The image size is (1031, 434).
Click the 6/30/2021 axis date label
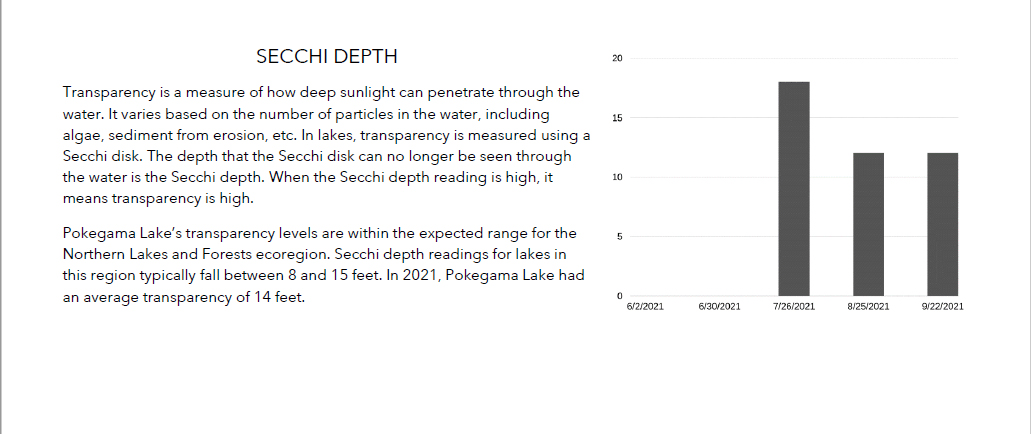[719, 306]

**********

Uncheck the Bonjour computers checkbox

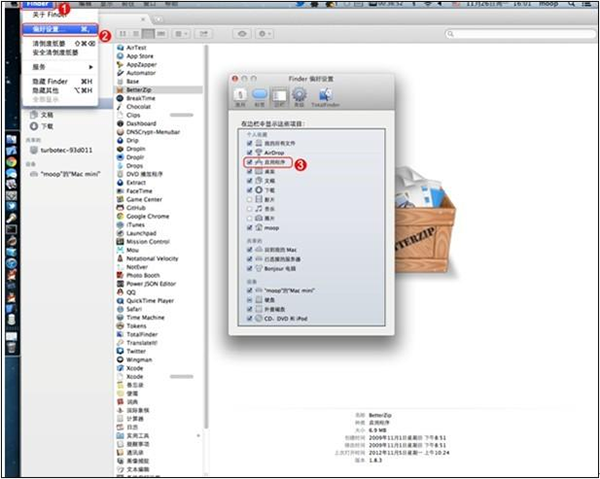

**********

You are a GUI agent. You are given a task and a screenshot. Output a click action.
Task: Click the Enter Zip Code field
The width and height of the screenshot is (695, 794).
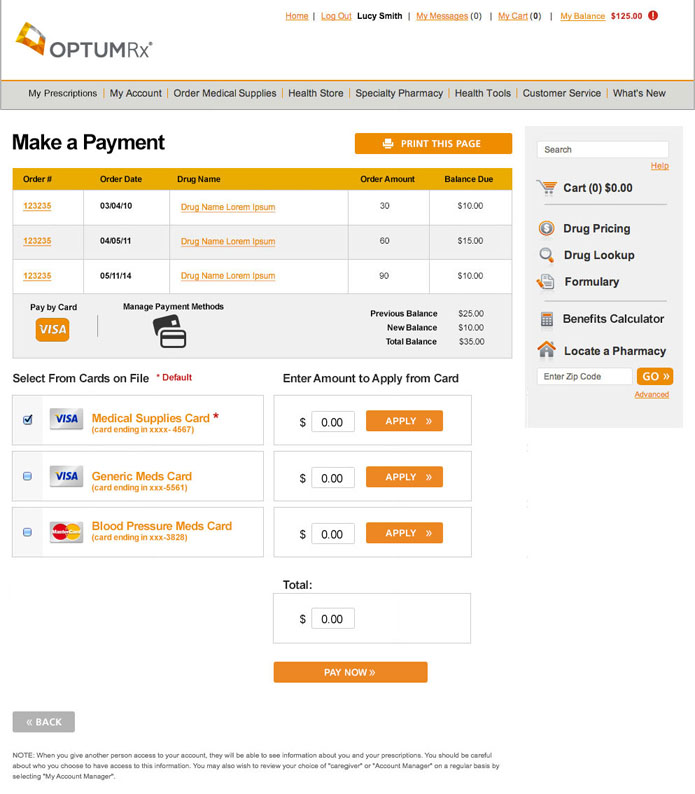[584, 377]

**********

# Task statement
Pick out every line in the listing above that contains the word "screenshot" and copy each of those lines.

# Exercise solution
You are a GUI agent. You are given a task and a screenshot. Output a click action.
The width and height of the screenshot is (695, 794).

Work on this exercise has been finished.